Bonaccini e i renziani, insieme ai bersaniani e non solo, dovrebbero spiegare questa turlupinatura. Perché da decenni vengono buttati via soldi per compensare persone che hanno già altre retribuzioni dall’università, dalle banche eccetera? Non sono stati giustificati i meriti né le funzioni, salvo il fatto che non richiedevano una presenza costante nell’Ibc. La questione non è banale e riguarda il metodo con cui bersaniani e renziani selezionano i ceti dirigenti degli organi regionali. Le scelte cadono sempre sulle stesse persone o sugli stessi bacini.

In altre parole, si va a parare non su professionalità e competenze maturate nella società civile e fuori dal Pcb. Il metodo non muta nei decenni, perché si oscilla tra pescare nella casta dei docenti universitari e tra quanti si sono fatti le ossa con le iniziative (non di rado a vuoto) della Fondazione Gramsci, dell’Istituto Cervi o dell’Istituto Sereni.
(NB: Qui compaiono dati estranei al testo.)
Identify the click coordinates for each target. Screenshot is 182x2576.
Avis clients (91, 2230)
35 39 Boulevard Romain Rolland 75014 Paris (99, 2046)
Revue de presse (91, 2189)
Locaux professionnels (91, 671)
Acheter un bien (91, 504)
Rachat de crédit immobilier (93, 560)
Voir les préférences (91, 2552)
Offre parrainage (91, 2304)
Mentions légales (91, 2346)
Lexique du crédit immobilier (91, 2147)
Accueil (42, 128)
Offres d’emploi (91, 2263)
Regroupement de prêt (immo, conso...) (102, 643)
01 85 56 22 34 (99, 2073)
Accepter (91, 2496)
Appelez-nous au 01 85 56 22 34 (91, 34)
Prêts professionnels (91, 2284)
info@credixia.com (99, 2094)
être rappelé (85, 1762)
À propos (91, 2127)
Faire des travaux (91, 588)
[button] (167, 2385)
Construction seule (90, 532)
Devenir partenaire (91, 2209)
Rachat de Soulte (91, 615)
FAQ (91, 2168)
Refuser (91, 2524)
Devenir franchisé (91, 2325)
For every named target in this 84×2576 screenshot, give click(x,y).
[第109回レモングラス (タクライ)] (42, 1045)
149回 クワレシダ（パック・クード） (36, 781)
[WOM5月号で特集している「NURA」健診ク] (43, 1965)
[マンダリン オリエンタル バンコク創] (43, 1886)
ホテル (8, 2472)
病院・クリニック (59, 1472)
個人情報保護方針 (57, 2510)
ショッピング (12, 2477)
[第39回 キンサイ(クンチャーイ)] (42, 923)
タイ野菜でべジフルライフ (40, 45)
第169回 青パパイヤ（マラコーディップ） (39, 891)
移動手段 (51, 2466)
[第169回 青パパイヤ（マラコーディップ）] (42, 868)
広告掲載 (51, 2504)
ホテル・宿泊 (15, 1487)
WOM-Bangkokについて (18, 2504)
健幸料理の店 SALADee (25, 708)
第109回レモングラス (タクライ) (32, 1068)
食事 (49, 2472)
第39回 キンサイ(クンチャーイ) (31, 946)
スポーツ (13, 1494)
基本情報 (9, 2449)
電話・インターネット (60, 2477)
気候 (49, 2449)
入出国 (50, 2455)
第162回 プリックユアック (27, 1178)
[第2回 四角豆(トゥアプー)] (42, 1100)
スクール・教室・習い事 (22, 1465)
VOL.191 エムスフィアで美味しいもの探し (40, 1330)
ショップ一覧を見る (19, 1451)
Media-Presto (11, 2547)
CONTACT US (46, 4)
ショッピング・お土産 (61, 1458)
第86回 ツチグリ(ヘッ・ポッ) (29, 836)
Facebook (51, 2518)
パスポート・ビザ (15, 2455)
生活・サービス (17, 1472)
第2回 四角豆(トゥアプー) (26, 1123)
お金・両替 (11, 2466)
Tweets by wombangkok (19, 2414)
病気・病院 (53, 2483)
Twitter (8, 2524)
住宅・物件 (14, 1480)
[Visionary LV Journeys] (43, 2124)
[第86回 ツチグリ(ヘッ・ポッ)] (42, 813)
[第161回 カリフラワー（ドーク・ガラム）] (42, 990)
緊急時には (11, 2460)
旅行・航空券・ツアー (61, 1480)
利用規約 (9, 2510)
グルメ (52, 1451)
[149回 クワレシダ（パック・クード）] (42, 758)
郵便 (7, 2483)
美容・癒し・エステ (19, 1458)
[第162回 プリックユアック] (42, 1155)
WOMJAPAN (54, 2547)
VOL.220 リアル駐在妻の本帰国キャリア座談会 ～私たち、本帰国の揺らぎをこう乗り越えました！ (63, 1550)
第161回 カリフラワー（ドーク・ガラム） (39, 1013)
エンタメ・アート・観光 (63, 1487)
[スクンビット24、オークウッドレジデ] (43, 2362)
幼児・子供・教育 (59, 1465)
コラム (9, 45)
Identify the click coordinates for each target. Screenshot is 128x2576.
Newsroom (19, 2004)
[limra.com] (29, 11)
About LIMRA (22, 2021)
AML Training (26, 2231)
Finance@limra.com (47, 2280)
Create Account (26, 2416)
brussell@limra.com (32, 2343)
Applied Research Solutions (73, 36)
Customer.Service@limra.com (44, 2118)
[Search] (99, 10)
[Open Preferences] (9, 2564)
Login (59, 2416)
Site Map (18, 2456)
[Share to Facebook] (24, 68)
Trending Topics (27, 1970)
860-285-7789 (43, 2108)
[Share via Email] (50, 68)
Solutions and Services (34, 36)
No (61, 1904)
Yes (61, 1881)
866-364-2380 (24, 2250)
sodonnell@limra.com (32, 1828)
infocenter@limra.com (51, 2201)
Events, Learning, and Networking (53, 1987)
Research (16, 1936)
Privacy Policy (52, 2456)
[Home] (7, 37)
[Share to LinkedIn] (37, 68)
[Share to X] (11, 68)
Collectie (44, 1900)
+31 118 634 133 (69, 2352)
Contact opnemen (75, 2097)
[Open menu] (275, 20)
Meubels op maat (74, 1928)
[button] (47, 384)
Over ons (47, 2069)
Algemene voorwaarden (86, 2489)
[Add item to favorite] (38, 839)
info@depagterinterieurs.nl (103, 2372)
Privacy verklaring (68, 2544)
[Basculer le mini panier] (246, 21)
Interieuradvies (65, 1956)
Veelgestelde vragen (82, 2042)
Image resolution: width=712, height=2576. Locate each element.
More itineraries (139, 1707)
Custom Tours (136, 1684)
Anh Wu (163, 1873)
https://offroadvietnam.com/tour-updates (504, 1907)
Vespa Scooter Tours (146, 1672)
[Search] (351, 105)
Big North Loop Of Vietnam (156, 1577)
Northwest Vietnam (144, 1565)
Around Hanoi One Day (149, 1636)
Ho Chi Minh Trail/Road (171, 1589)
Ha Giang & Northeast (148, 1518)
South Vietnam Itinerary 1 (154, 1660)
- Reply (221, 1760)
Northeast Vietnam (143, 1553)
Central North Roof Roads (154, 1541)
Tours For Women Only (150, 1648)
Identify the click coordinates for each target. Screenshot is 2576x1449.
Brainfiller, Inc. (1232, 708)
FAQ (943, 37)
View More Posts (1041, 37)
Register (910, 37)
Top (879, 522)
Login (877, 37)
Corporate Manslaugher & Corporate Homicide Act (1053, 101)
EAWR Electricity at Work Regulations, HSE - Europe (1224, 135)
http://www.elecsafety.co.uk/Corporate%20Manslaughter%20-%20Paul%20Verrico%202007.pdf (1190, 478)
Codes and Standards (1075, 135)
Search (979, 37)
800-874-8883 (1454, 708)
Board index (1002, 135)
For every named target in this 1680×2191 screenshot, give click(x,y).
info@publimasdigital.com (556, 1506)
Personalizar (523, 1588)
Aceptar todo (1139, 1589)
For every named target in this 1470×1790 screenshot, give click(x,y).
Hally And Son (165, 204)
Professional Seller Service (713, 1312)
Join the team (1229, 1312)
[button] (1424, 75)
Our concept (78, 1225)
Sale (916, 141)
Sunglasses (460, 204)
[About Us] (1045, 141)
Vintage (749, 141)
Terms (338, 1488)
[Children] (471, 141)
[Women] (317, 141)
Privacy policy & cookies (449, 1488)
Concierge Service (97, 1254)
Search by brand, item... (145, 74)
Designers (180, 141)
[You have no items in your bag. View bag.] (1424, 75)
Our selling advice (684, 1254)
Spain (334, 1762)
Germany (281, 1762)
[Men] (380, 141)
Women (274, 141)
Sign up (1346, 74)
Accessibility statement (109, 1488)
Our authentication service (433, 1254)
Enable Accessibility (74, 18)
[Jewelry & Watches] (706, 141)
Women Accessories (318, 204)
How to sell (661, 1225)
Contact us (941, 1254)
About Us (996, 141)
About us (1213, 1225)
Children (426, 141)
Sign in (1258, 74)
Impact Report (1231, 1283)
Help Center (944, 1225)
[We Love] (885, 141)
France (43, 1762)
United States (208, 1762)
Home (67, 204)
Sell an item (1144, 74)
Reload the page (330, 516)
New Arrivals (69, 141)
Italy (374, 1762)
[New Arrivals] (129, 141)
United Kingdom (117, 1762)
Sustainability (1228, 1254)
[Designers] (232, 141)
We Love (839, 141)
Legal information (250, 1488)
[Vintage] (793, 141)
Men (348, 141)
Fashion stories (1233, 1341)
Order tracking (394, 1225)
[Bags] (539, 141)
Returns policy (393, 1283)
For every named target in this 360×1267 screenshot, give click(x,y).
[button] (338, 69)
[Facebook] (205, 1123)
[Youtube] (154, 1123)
Se questo metodo e questo personale politico sono diversi da quelli della vecchia Dc, qualcuno alzi la mano.

A Matteo Renzi, nel momento in cui la sua leadership è contestata da un rifiuto di massa manifestatosi nel referendum del 4 dicembre, e l’organizzazione del consenso si è ridotta ad una confederazione elettorale, Bonaccini non può limitarsi ad offrire le dimissioni di qualche massone furbacchione o la denuncia a magistratura e Guardia di finanza di una decina di dipendenti dell’Ibc.

Ormai l’egemonia di Bologna è diventata quella dell’asso-pigliatutto. La Regione non può vivere senza poter contare su modelli di città metropolitana, aeroporti, centri fieristici, riorganizzazione dei dipartimenti universitari e delle specializzazioni, sviluppo dell’agricoltura circoscritti all’entroterra di Bologna. A pagare sono sempre  state Ferrara, Modena, Forlì, Ravenna, Cesena, Piacenza, in nome di una concezione arrogante e centralistica della politica, dell’economia e della cultura.

L’eredità dei comunisti è ormai una valore che ha un prezzo elettorale. Ma qual è il progetto politico, l’idea di futuro, il disegno di imprenditorialità e anche minimamente di gestione dell’esistente che Bonaccini e quanti come lui sentono il passato come un mucchio di macerie ingombrante e incombente, intendono consegnare a Renzi? 

La certezza che Orlando non sia un’alternativa e attiri artigiani della titubanza e del piccolo cabotaggio come il sindaco Merola, non basta proprio.